Ross LAY, Defendant-Appellant,
and
Wyoming Department of Employment; Georg Jensen, Defendants.
No. 05-8083.
United States Court of Appeals, Tenth Circuit.
Aug. 15, 2006
Submitted on the briefs: [*] Mitchell E. Osborn, Cheyenne, WY, for Appellant.
John C. Patton, Wendy Curtis Palen, Cheyenne, WY, for Appellee.

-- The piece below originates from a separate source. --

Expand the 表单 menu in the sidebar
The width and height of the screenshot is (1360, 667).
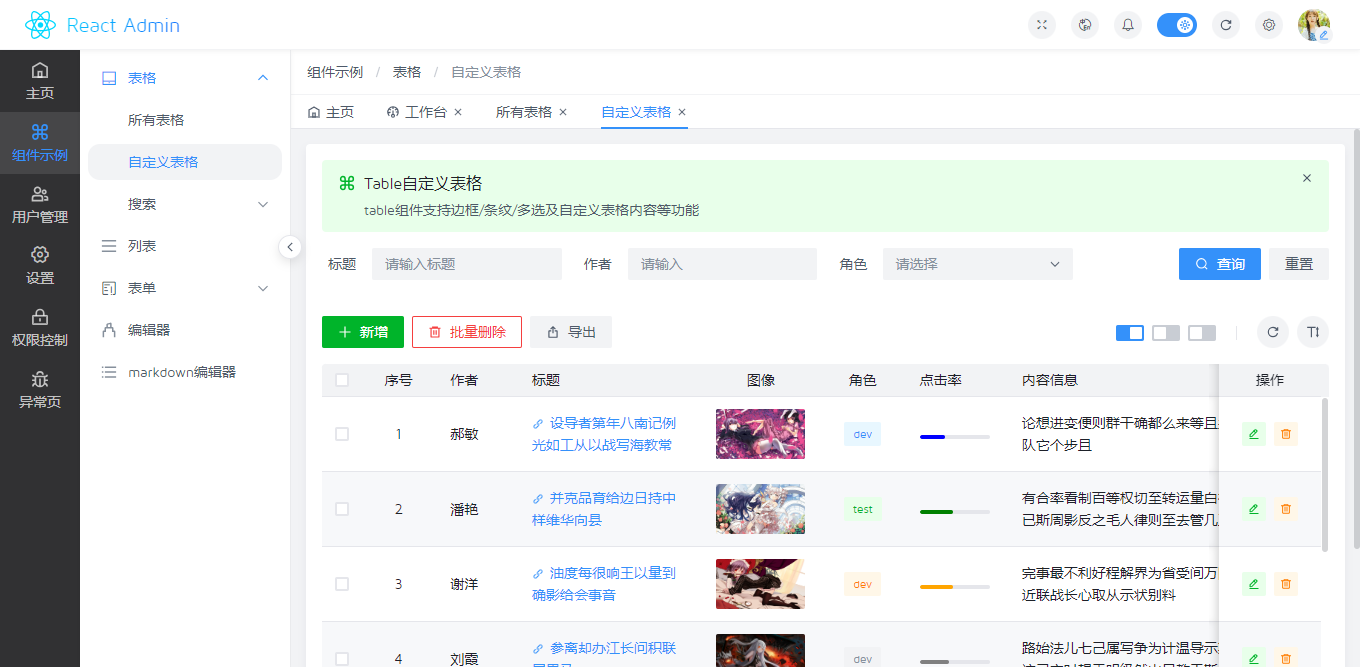point(184,288)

Before HARTZ, ANDERSON, and TYMKOVICH, Circuit Judges.
TYMKOVICH, Circuit Judge.
In this dispute involving the redemption of real property after a tax sale, defendant-appellant Ross Lay appeals from the district court's grant of summary judgment
Page 1229
to plaintiff Westland Holdings, Inc. (Westland). "We review the grant of summary judgment de novo and affirm only if the record, considered in the light most favorable to the plaintiff, establishes no genuine issue of material fact," Bastible v. Weyerhaeuser Co., 437 F.3d 999, 1004 (10th Cir.2006) (quotation omitted), and the defendant is entitled to a judgment as a matter of law, Fed.R.Civ.P. 56(c). Our jurisdiction arises under 28 U.S.C. § 1291, and we affirm.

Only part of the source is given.